Mr. Alatas said that almost all of the 4,000 East Timorese recruited by the UN Assistance Mission to East Timor as interpreters, guides and clerical staff were from the ranks of pro-independence supporters.
He also complained that the UN had placed disproportionate blame on pro-integration militia groups for the trouble in the territory in recent months.
''Whether intended or not, UNAMET has become equated as pro-independence,'' Mr. Alatas said in an interview, using the acronym for the UN mission.
''The reports that have come out, and are even sometimes in the secretary-general's reports, are unbalanced. We do not condone resorting to violence by militia groups, but neither can we condone violence and provocation by the pro-independence groups - and that happens.''
In a report to the UN Security Council late Monday, Mr. Annan said that security conditions in East Timor had shown improvement - but that intimidation was still prevalent, mainly by militia groups opposed to independence.
Diplomats said that Mr. Annan might again delay the vote, which the UN calls a consultation, because of security concerns and logistic considerations, but that he had not made a decision.
He delayed the vote last month by about two weeks and started voter registration three days late.
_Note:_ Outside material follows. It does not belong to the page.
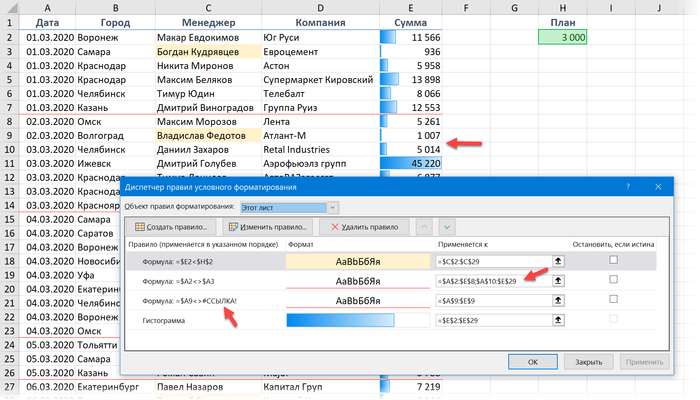Select column header E
Image resolution: width=700 pixels, height=400 pixels.
(410, 8)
Mr. Annan said Monday that security conditions required for ''a largely technical exercise such as registration are notably less stringent than those which will be necessary for campaigning in the run-up to the consultation.''
The UN is responsible for organizing the vote in East Timor, but Indonesia has to provide the necessary security under an agreement signed in May.
The accord followed the surprise decision of the Indonesian president, B.J. Habibie, in January to offer the East Timorese a choice between special autonomy or independence.
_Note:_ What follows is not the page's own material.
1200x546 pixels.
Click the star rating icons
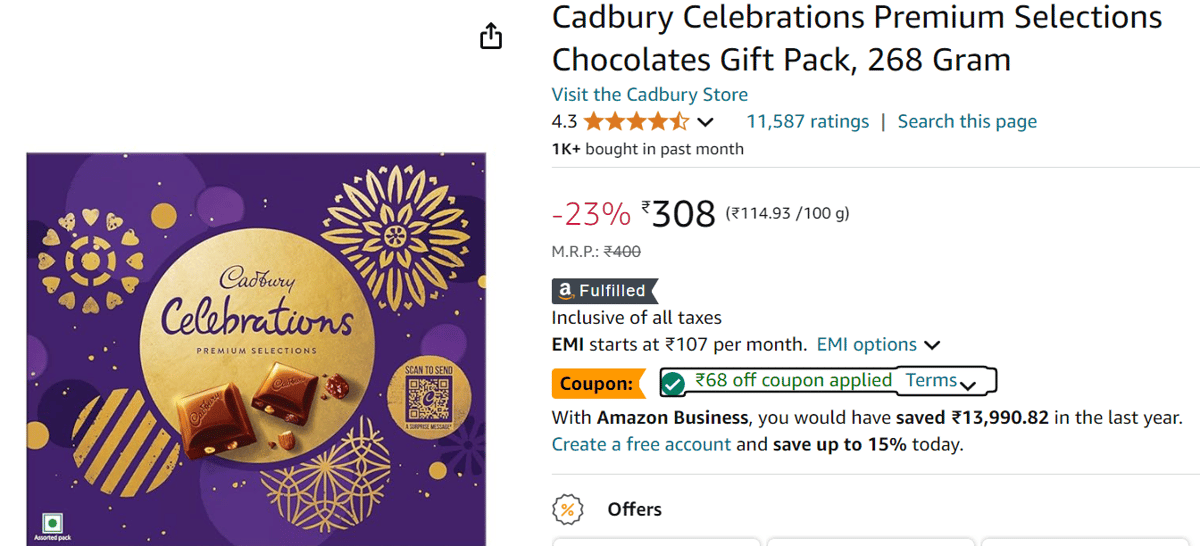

Indonesia invaded the former Portuguese colony in 1975 and annexed it the following year, claiming to have support from a majority of the population. The annexation has not been recognized by Western governments.
The UN and many Western governments suspect that the Indonesian military, or at least hard-line elements among its officers, opposes independence for East Timor and has been training, arming and encouraging the militia groups to resist it. Mr. Alatas denied this Tuesday.
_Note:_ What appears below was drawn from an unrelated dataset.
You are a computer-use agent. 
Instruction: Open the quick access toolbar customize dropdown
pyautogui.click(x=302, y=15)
But at a regional security meeting in Singapore on Monday, both the United States and the European Union called on Indonesia to do more to ensure that a fair vote could take place.
''We are deeply concerned by continuing violence that could create an atmosphere of intimidation and preclude a fair referendum,'' said the U.S. secretary of state, Madeleine Albright. ''We look to the Indonesian government to meet its obligation to create a secure and credible environment for the August vote.''
Mr. Alatas insisted that security conditions in East Timor had improved enough for the ballot to proceed. The vote is tentatively scheduled for Aug. 21 or 22.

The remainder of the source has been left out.